-- start Excerpted records --

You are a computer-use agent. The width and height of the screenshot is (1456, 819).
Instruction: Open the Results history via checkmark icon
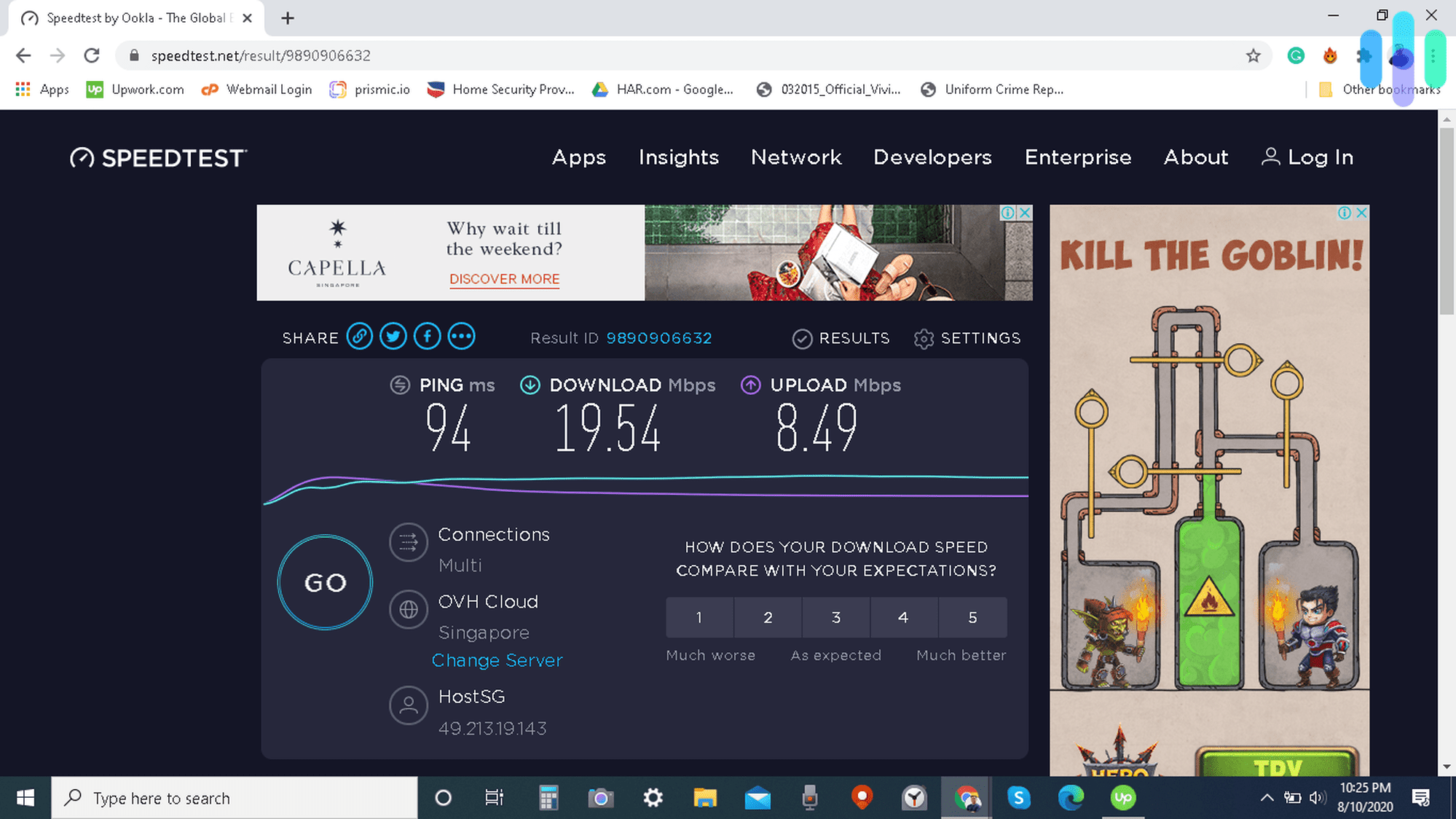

-- end Excerpted records --
-- start Excerpted records --

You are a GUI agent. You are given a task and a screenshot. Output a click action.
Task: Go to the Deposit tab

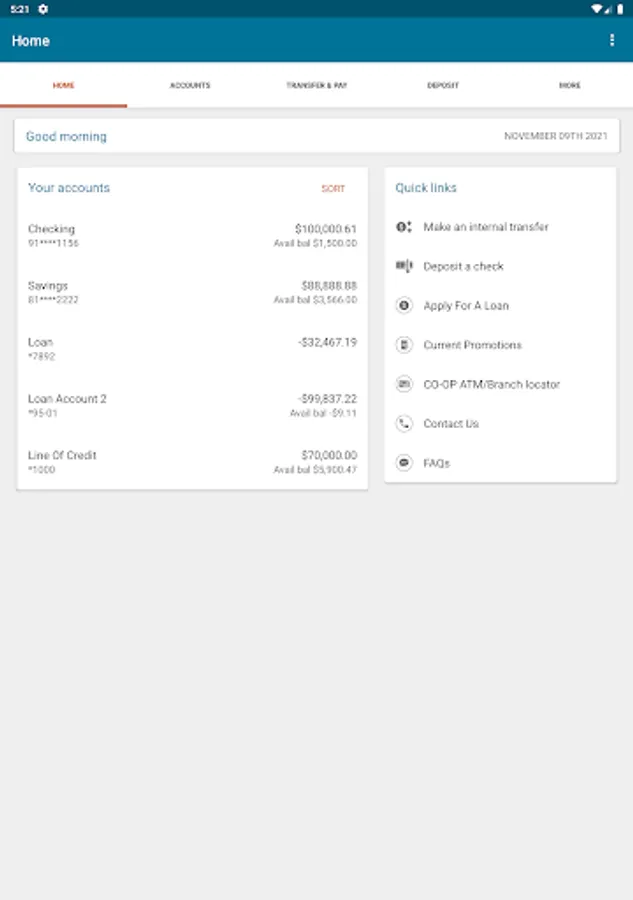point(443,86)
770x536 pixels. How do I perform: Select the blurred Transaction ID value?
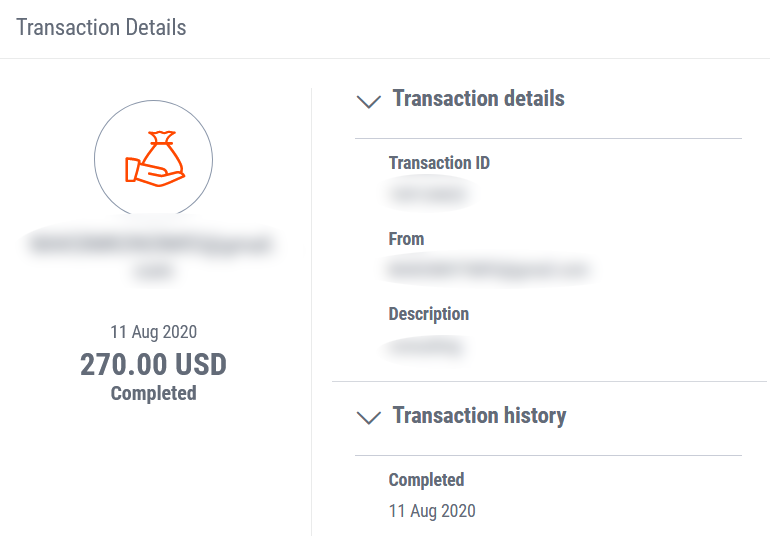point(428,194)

-- end Excerpted records --
-- start Excerpted records --

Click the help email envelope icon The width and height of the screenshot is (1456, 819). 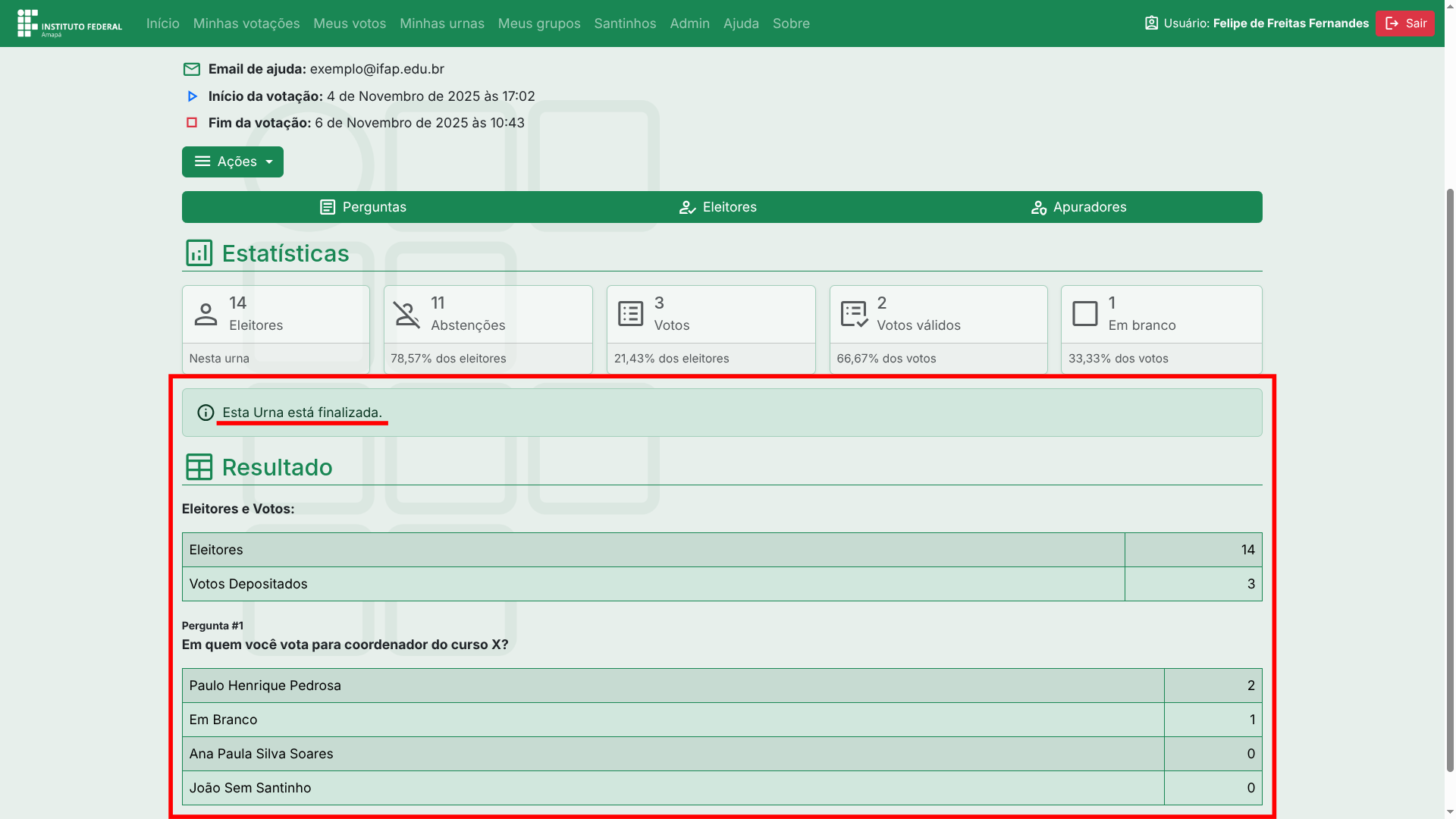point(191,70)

-- end Excerpted records --

# Aim of the exercise
Rename "Results history" to "Score history" in the lines between the one holding "You are a computer-use" and the one holding "Instruction: Open the", inclusive, and give only those lines back with everything else unchanged.

# Output for this task
You are a computer-use agent. The width and height of the screenshot is (1456, 819).
Instruction: Open the Score history via checkmark icon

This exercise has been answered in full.